As David Cassidy tells it, he was in the second year of his classic sitcom The Partridge Family — which would place the year about 1971 or 1972 — when a familiar face showed up at the front door of his rented Hollywood Hills home.

Davy Jones, the dreamy lead singer for TV-bred popsters The Monkees.

David, meet Davy.

"His manager lived in a house above mine in the Hills . . . all of sudden he's standing at the front door," said Cassidy, 61, calling by cell phone from his South Florida homebase.

"I learned much later, like in the last couple of years, that shortly after that, he had written a song about me," he added. "It was like a message to me. I don't remember the song, but it was really interesting for him to be that . . . forthcoming, and to be that open."

either man knew it back then, but they would start a friendship, rekindled in recent years, that would last until Jones' death at age 66 of a heart attack Feb. 29 near his home in Indiantown.

Cassidy said the two also bonded over their love for horses; he breeds thoroughbreds and Jones specialized in training, riding and jump-racing. Meeting again at the horse track in Saratoga, N.Y., five years ago, they talked of working together.

The two Davids were scheduled to appear together Saturday in Miami. Now Cassidy plans instead to offer a tribute to Jones, singing a few hits from the former Monkees star's catalog, including I'm a Believer.

And he'll try them out here at the Club in Treasure Island on Friday — one day after his 62nd birthday.

"Let's say you're the dress rehearsal," said Cassidy, who has been dinged in past concert reviews for forgetting the words to some songs. "You may think you know a song from listening to it as a teenager . . . until you realize you don't really know the lyric. And the fans absolutely know. . . . They will bust you."

Cassidy and Jones shared space on that sharpest of double-edged swords; success as a teen idol for baby boomers.

"It's a shame (for some people); after two years, nobody can remember who that guy was, except for those little girls who were 13 years old," said Cassidy, whose post-Partridge Family resume includes stage performances on Broadway and London's West End, several successful Las Vegas shows, and lots of touring. "You have to create a lot of your own opportunities, by being a creator and producer and writer. There's a big difference between that and being on the cover of a teen magazine."

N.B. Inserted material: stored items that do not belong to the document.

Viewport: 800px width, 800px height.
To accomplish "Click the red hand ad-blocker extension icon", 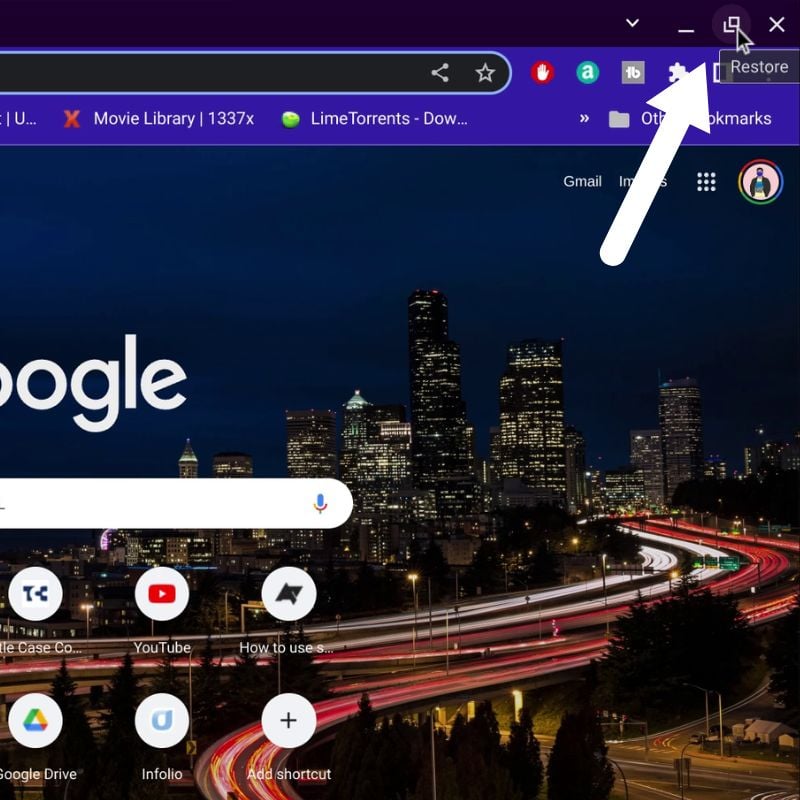I will point(541,73).
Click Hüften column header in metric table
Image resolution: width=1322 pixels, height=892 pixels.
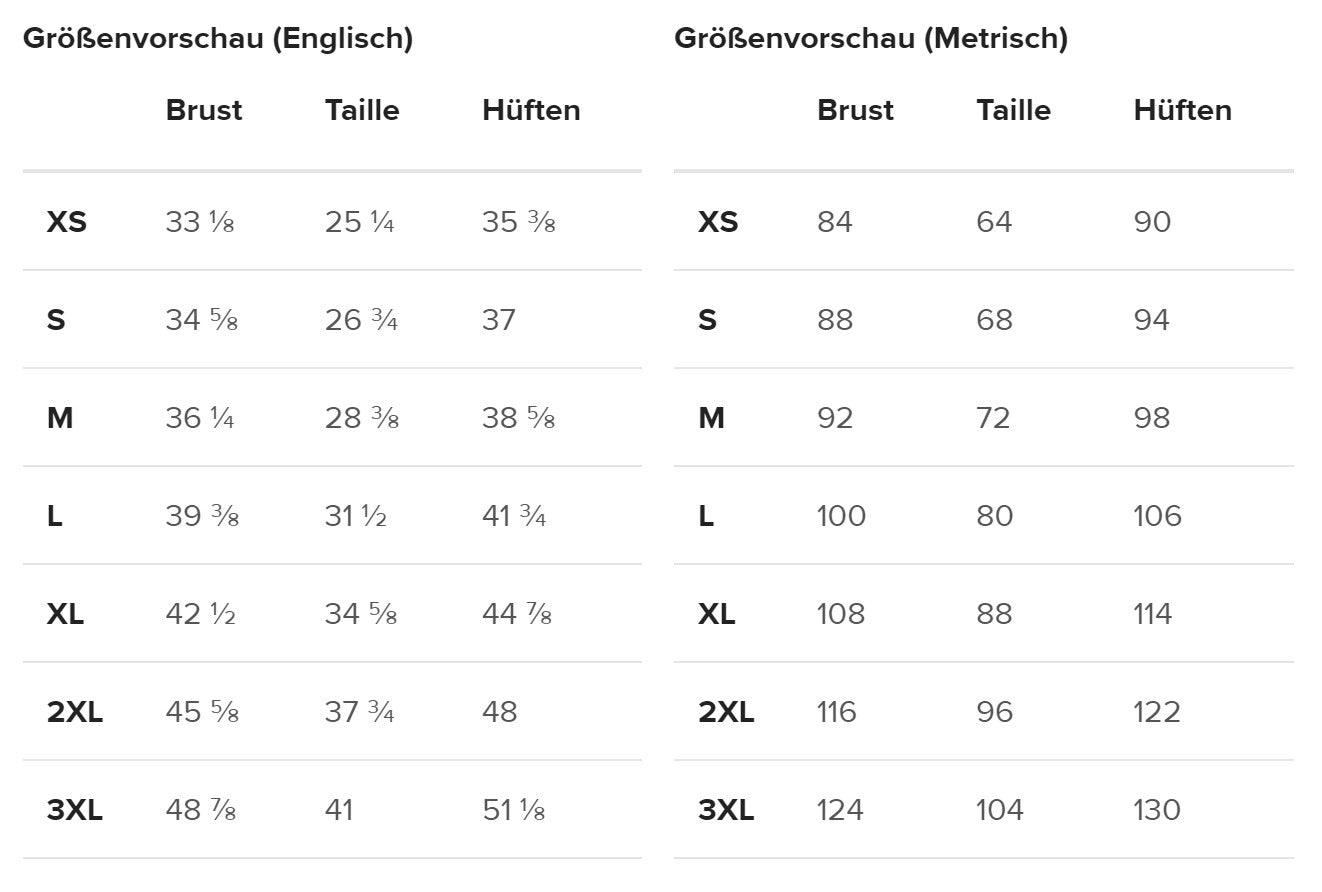pyautogui.click(x=1182, y=110)
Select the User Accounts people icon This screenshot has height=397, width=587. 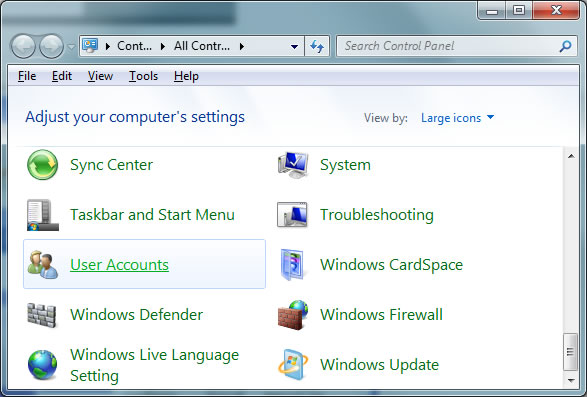(43, 264)
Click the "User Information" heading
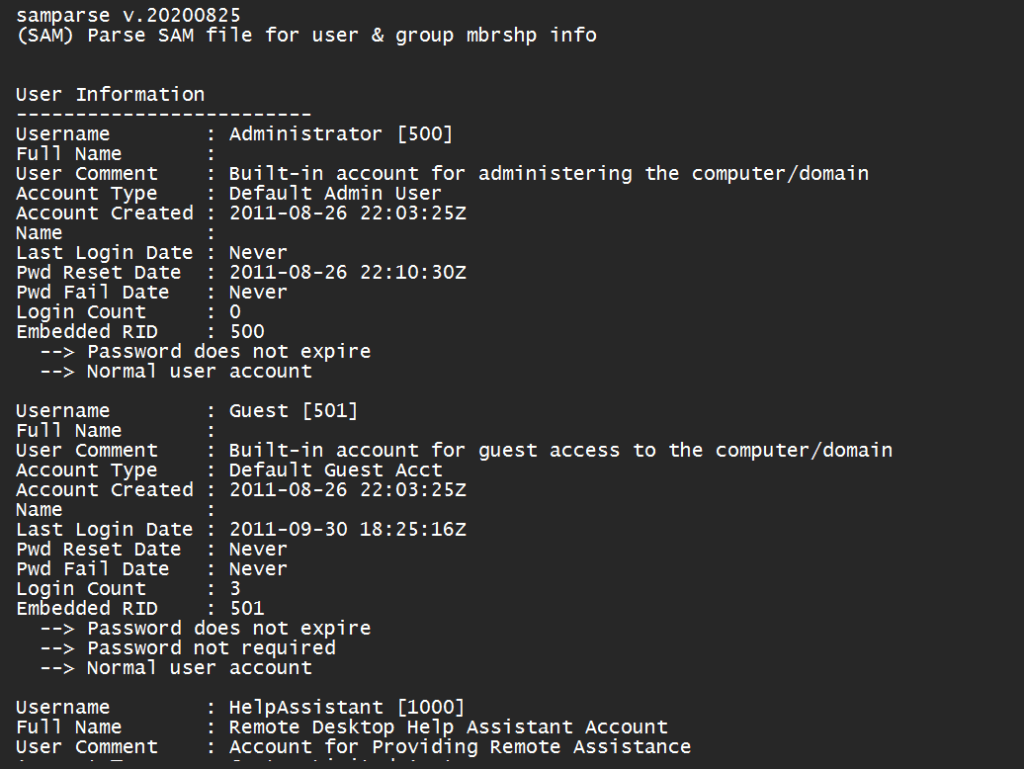Viewport: 1024px width, 769px height. point(110,94)
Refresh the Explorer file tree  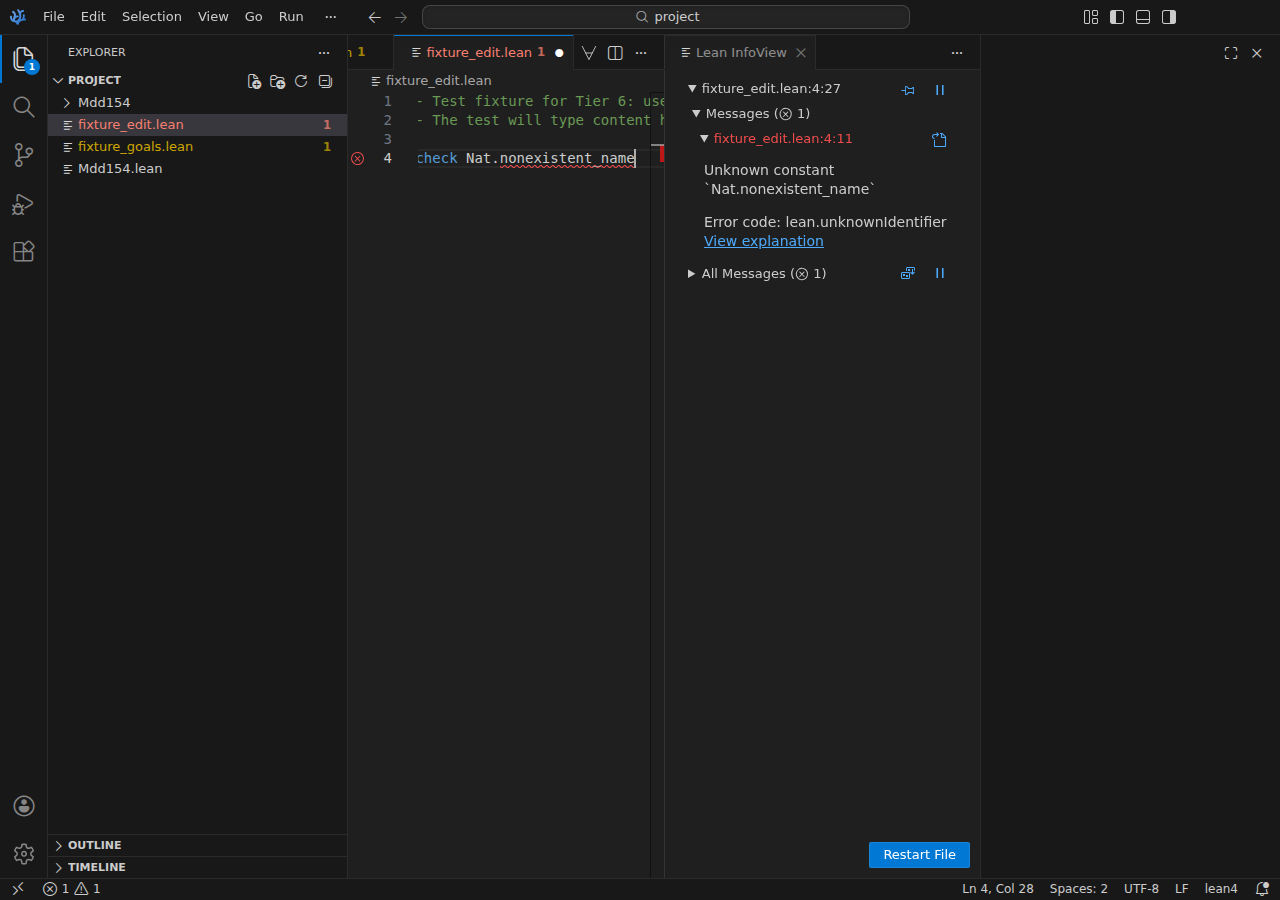301,81
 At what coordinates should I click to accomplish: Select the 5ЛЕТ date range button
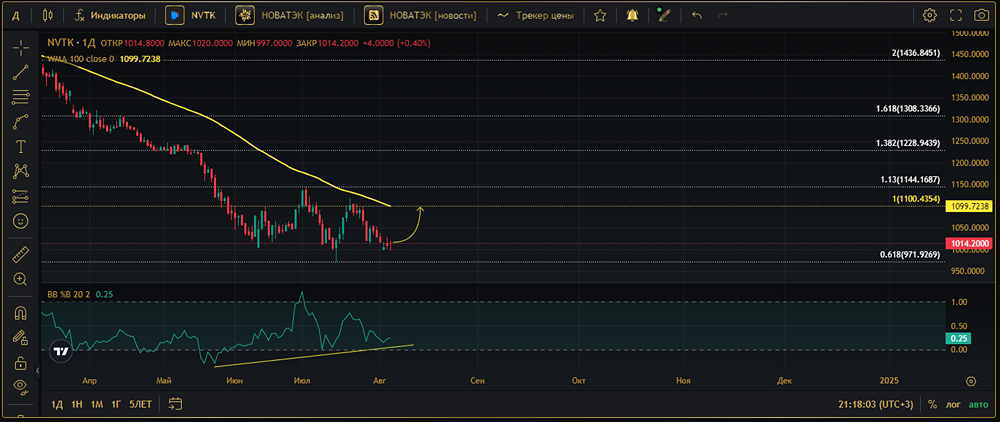coord(140,404)

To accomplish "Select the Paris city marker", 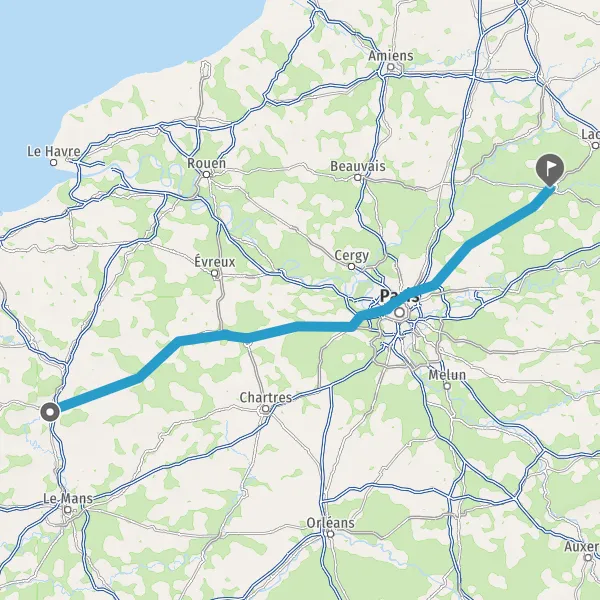I will (x=399, y=313).
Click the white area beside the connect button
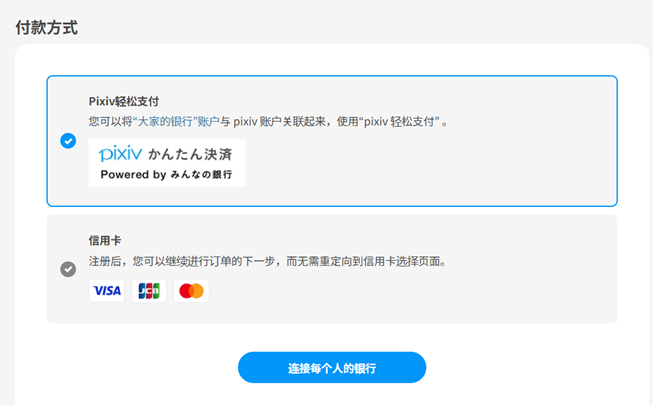The width and height of the screenshot is (653, 405). (530, 368)
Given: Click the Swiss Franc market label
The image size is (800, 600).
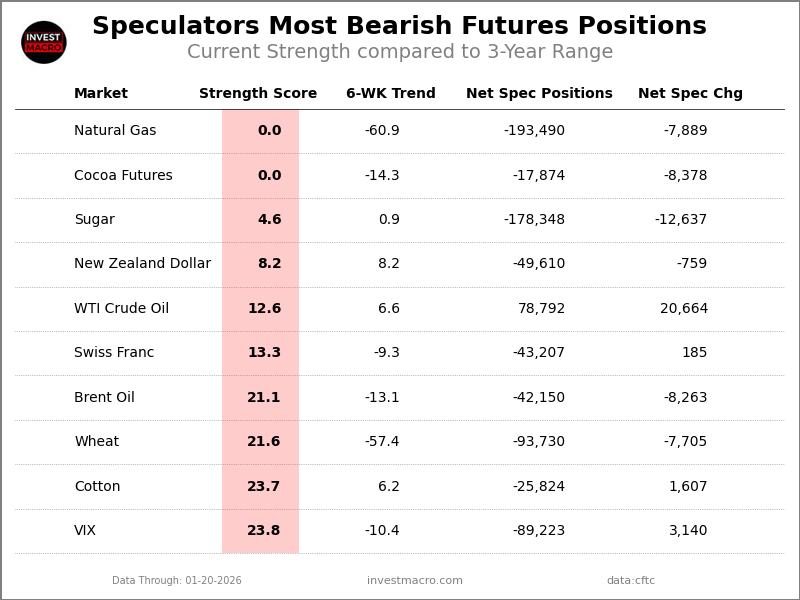Looking at the screenshot, I should tap(114, 353).
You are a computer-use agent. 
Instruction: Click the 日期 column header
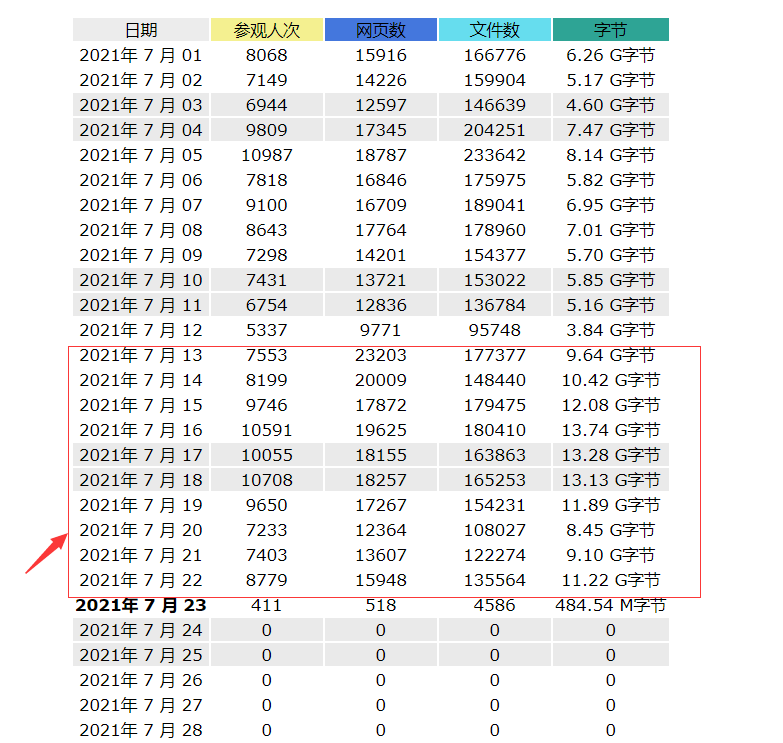coord(141,30)
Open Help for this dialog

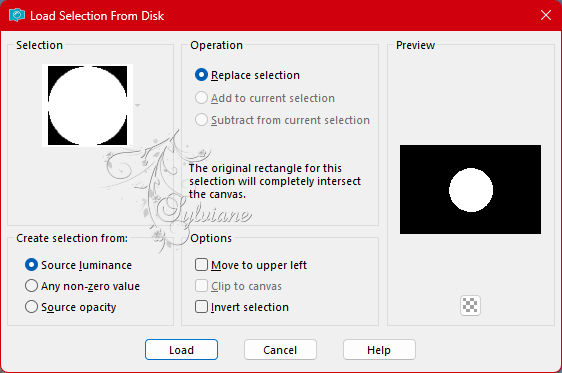[x=379, y=349]
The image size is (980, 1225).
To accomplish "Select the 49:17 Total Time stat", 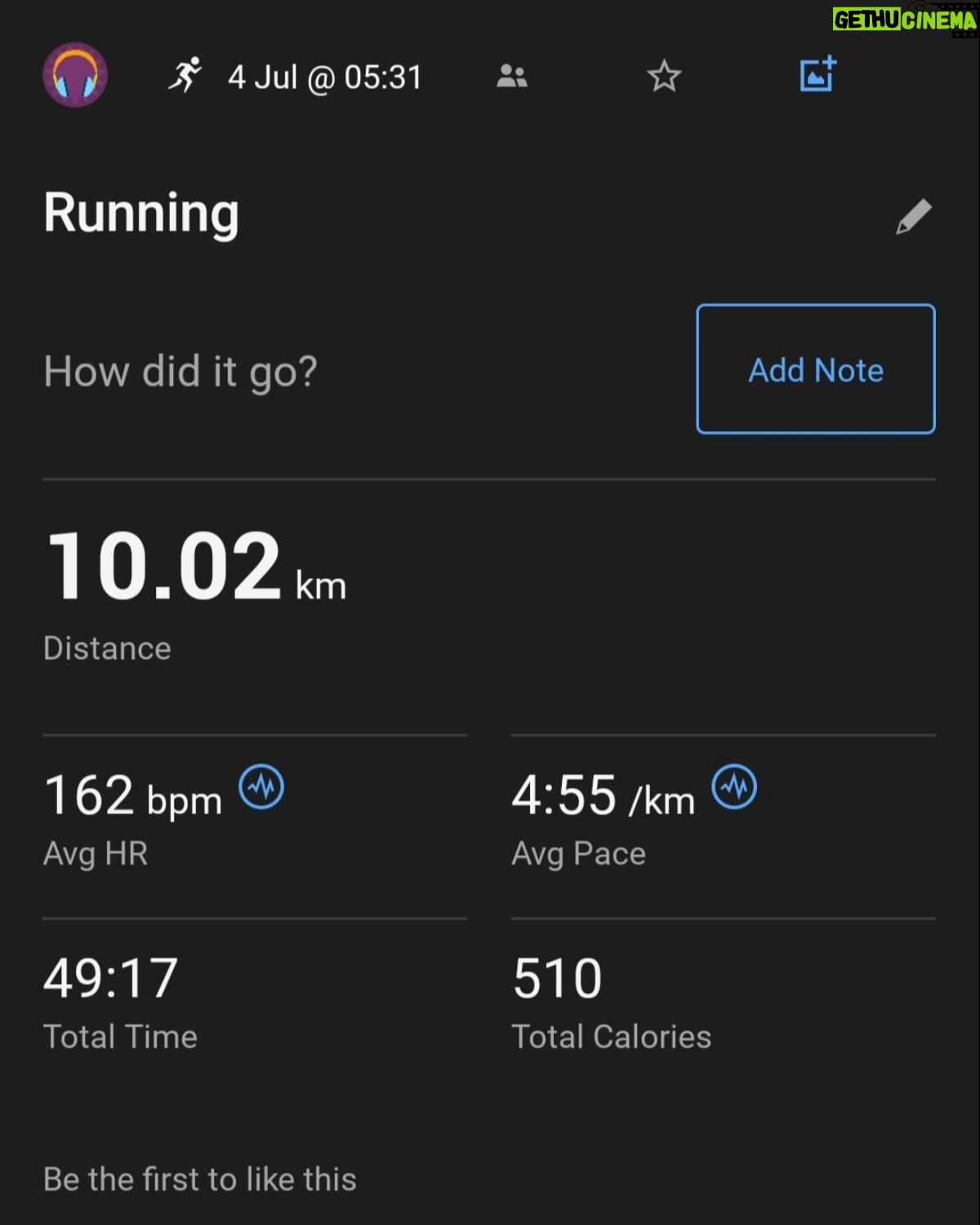I will coord(120,1003).
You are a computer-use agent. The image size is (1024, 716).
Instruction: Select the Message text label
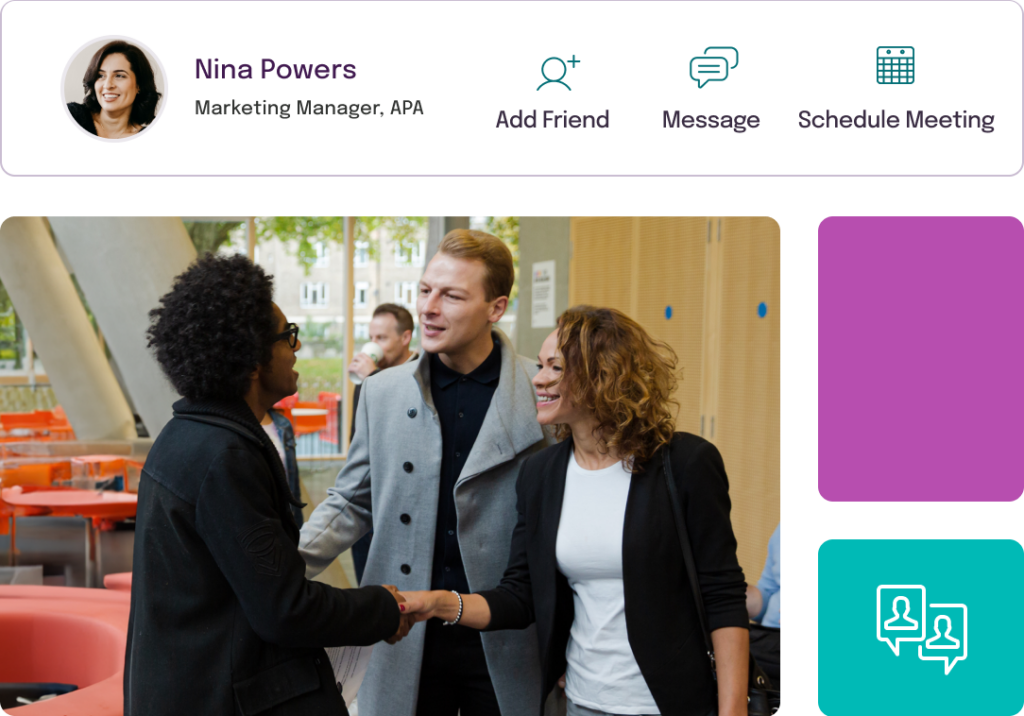(711, 120)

One recent bruising show biz experience for Cassidy was his time last year on NBC's Celebrity Apprentice, where he was the first contestant fired after an argument with Survivor winner Richard Hatch.

The low point: where Hatch called Cassidy a "little person."

"First, I turned it down and then (host) Donald Trump called me and said 'You can make a million dollars for charity doing this,' " Cassidy said. "Naively, I did it, even though, when your instinct says don't do something . . ."

Just an occupational hazard for a guy who, along with a select few others, is literally defining how a teen idol gets old in show business.

"There's not many of us that survive," he noted. "You have to have had real impact and the fear, that ultimate fear that . . . (success) only came out of the way you looked. As my father (actor Jack Cassidy) once said to me . . . 'The only commodity that remains, when all this goes away, is talent. And you got it.' "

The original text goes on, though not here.